* _EXERCISE_:
For every line that contains the string "computer", pull that line out of the material below.

* _GIVEN DATA_:
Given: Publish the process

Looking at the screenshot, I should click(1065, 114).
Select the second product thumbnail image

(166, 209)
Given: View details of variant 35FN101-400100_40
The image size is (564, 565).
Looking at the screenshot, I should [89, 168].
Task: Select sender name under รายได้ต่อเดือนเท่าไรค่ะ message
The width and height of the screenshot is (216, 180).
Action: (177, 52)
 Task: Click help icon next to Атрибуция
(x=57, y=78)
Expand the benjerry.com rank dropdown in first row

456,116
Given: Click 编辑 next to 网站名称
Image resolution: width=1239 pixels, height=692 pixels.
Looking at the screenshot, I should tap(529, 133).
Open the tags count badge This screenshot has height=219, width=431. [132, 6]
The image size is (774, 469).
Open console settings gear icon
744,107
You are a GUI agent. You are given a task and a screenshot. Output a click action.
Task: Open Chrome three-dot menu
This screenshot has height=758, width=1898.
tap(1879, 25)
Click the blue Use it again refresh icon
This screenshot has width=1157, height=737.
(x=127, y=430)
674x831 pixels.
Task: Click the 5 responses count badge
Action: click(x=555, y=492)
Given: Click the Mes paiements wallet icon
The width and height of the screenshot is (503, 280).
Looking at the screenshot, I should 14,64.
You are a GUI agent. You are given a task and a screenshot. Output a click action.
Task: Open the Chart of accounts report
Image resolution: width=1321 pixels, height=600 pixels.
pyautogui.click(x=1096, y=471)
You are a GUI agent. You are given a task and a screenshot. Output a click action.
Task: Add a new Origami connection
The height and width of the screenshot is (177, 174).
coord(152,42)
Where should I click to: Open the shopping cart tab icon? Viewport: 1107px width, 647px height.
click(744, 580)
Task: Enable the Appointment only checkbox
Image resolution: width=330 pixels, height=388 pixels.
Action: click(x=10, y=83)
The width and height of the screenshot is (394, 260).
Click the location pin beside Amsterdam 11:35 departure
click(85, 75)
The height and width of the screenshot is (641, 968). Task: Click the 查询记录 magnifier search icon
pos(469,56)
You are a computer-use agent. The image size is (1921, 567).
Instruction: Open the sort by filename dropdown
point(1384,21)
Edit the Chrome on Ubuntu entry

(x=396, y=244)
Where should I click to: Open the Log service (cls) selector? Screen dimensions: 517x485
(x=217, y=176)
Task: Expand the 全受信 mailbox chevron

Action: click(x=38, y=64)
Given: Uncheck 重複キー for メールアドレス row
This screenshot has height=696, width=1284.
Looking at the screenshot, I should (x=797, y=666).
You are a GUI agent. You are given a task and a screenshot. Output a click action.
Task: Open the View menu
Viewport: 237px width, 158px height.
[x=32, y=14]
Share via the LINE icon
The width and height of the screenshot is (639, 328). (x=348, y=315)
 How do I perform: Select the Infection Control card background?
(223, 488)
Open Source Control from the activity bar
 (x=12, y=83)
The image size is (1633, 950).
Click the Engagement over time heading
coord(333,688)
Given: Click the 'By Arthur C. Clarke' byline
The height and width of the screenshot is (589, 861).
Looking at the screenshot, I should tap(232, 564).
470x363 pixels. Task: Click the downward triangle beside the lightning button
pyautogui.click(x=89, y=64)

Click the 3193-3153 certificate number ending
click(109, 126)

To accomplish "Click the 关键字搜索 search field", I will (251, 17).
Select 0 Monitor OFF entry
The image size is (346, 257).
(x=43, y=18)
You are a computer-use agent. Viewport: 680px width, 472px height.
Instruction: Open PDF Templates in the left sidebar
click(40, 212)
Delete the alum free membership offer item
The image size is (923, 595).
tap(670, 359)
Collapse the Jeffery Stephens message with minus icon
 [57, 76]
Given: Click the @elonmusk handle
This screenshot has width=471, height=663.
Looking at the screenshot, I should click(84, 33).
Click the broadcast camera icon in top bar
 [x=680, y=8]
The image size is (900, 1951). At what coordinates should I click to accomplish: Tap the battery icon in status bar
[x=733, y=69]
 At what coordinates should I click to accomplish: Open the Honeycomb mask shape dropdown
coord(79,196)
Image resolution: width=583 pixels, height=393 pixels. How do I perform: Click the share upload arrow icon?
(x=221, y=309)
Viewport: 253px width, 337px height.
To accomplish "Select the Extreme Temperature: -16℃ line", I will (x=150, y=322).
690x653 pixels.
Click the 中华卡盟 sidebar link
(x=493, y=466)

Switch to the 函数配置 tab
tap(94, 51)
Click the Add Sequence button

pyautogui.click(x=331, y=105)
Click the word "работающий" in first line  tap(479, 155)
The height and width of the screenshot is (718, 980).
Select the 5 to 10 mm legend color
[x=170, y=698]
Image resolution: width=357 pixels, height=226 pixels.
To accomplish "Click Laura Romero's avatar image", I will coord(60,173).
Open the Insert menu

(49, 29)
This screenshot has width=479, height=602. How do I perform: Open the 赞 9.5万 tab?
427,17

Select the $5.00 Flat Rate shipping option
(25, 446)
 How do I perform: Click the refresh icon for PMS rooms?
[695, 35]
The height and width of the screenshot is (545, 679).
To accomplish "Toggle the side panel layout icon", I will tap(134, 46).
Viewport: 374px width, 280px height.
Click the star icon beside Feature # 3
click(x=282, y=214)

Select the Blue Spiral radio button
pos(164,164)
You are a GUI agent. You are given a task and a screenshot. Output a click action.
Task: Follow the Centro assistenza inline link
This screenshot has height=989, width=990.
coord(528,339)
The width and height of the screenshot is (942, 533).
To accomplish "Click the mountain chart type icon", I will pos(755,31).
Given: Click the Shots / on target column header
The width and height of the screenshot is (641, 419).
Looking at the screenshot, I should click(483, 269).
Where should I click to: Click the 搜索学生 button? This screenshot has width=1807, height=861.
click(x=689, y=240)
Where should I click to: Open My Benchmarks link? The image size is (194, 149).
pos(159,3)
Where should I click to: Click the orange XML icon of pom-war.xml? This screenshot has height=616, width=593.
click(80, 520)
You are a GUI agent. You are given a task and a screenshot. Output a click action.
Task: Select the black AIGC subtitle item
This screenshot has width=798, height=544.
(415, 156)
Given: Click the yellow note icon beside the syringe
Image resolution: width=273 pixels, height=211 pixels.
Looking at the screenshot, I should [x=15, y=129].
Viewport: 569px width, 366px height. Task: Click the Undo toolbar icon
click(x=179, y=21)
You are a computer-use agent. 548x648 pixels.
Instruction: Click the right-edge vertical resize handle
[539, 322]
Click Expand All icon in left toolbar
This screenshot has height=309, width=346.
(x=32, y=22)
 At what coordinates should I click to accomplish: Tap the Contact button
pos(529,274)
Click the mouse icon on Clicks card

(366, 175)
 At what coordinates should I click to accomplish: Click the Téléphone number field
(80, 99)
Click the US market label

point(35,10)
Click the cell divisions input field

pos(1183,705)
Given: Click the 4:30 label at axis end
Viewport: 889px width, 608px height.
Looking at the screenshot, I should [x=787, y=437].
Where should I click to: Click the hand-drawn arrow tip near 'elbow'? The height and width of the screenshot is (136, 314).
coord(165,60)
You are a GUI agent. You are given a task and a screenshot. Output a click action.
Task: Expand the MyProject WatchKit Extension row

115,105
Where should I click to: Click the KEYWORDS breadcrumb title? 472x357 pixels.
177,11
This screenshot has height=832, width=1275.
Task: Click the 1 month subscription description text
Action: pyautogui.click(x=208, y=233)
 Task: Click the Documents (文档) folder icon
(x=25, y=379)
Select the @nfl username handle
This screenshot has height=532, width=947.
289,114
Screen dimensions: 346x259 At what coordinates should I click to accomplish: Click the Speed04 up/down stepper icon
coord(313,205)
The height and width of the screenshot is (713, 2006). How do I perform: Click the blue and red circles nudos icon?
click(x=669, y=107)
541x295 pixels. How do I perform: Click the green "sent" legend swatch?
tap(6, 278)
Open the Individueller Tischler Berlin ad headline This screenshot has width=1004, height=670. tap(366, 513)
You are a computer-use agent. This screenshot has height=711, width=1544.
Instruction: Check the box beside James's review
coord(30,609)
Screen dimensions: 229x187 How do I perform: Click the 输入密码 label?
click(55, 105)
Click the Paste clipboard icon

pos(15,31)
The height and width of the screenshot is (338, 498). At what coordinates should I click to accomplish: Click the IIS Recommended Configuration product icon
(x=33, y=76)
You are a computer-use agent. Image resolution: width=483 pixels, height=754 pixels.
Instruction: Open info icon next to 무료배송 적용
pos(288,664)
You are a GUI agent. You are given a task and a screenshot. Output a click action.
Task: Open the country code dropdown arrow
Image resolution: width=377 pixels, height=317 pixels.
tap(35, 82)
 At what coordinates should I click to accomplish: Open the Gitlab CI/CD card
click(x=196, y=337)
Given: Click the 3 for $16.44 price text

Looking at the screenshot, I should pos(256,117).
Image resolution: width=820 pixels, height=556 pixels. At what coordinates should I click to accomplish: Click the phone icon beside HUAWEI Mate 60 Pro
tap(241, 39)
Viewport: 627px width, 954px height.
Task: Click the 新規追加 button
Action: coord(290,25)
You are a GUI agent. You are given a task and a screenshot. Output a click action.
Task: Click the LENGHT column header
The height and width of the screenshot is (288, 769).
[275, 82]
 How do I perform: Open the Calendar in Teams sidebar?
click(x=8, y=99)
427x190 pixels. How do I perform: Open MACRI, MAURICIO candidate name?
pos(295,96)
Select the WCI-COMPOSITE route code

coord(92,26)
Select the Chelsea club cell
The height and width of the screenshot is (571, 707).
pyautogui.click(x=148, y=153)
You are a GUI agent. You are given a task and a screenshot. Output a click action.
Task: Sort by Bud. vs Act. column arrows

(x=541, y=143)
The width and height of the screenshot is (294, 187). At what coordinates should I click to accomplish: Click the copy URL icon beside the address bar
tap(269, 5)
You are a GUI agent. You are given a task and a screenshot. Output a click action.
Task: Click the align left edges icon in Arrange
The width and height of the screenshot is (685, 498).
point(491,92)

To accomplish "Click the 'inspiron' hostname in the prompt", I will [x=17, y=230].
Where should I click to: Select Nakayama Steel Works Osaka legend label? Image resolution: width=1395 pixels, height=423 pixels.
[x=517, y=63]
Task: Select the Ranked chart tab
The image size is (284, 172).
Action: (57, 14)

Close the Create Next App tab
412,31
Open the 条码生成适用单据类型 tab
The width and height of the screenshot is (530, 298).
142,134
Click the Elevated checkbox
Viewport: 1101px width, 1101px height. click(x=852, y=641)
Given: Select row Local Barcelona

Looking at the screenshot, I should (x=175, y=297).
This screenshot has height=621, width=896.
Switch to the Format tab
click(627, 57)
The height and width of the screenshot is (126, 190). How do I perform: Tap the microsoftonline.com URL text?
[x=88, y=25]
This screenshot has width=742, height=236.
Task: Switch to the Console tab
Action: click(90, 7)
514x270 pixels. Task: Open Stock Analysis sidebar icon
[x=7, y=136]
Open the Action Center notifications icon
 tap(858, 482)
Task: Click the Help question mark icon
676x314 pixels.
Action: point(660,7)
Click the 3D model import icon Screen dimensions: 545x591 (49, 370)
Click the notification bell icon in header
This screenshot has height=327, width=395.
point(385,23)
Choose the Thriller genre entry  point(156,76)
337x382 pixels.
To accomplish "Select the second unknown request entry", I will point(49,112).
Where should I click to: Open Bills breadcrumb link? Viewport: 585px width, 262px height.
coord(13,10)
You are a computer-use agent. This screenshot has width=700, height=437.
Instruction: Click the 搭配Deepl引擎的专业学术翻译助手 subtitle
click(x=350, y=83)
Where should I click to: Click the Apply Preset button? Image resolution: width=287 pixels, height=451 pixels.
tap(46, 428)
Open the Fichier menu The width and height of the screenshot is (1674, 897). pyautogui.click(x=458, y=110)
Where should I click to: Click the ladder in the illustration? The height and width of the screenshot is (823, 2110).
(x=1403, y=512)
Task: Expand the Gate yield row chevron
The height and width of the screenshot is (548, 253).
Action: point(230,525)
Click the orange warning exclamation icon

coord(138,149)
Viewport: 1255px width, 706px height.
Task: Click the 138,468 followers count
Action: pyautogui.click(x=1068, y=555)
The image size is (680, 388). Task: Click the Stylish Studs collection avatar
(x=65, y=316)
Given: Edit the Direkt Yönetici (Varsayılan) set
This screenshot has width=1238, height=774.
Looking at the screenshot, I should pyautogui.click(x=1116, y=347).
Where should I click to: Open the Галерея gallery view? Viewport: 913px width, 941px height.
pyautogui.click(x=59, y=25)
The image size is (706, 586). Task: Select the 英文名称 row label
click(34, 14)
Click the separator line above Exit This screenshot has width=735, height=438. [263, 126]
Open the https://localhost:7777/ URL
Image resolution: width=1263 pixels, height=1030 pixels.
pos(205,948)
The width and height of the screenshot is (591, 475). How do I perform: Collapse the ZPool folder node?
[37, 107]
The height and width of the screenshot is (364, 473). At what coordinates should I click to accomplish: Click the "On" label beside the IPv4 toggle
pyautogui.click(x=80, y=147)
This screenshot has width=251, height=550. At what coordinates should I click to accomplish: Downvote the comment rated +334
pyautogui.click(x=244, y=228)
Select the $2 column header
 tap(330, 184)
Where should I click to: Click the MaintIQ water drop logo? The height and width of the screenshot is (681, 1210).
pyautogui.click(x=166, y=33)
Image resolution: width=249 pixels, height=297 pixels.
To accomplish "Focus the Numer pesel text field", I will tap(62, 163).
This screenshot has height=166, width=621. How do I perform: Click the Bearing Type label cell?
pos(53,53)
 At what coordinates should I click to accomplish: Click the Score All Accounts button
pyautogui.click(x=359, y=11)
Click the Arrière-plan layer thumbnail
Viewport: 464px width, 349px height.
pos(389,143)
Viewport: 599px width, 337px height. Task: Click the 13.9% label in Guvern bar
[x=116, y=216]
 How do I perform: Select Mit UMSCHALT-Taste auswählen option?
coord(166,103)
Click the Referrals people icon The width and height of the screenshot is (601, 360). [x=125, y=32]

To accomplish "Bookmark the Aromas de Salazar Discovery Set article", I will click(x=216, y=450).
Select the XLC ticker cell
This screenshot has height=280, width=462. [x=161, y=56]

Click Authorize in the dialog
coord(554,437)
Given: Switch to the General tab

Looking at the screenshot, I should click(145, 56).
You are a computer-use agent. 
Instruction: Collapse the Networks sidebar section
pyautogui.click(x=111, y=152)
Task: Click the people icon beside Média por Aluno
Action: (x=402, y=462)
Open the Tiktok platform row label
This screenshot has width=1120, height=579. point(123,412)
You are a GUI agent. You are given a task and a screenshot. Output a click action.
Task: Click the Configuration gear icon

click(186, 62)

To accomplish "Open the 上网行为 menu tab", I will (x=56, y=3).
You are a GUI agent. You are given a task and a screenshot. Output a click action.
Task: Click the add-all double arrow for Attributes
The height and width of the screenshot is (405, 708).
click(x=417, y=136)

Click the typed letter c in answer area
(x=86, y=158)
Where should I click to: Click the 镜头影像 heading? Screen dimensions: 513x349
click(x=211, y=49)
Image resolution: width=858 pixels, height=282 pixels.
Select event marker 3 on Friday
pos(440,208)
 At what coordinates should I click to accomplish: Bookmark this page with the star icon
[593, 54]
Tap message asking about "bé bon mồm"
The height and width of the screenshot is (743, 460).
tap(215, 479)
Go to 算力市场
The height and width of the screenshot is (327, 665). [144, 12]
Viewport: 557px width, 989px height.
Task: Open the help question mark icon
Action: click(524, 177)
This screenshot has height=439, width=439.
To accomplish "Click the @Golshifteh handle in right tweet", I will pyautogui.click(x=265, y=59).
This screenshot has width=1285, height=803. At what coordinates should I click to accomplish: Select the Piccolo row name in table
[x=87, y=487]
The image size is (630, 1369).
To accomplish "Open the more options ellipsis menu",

* _ANSWER AREA_:
You are a computer-use agent. The image size is (1921, 567).
You are a computer-use agent. Viewport: 680px width, 472px height.
You are a computer-use agent. 548x648 pixels.
You are a computer-use agent. This screenshot has height=711, width=1544.
You are a computer-use agent. Image resolution: width=483 pixels, height=754 pixels.
You are a computer-use agent. This screenshot has width=700, height=437.
You are a computer-use agent. 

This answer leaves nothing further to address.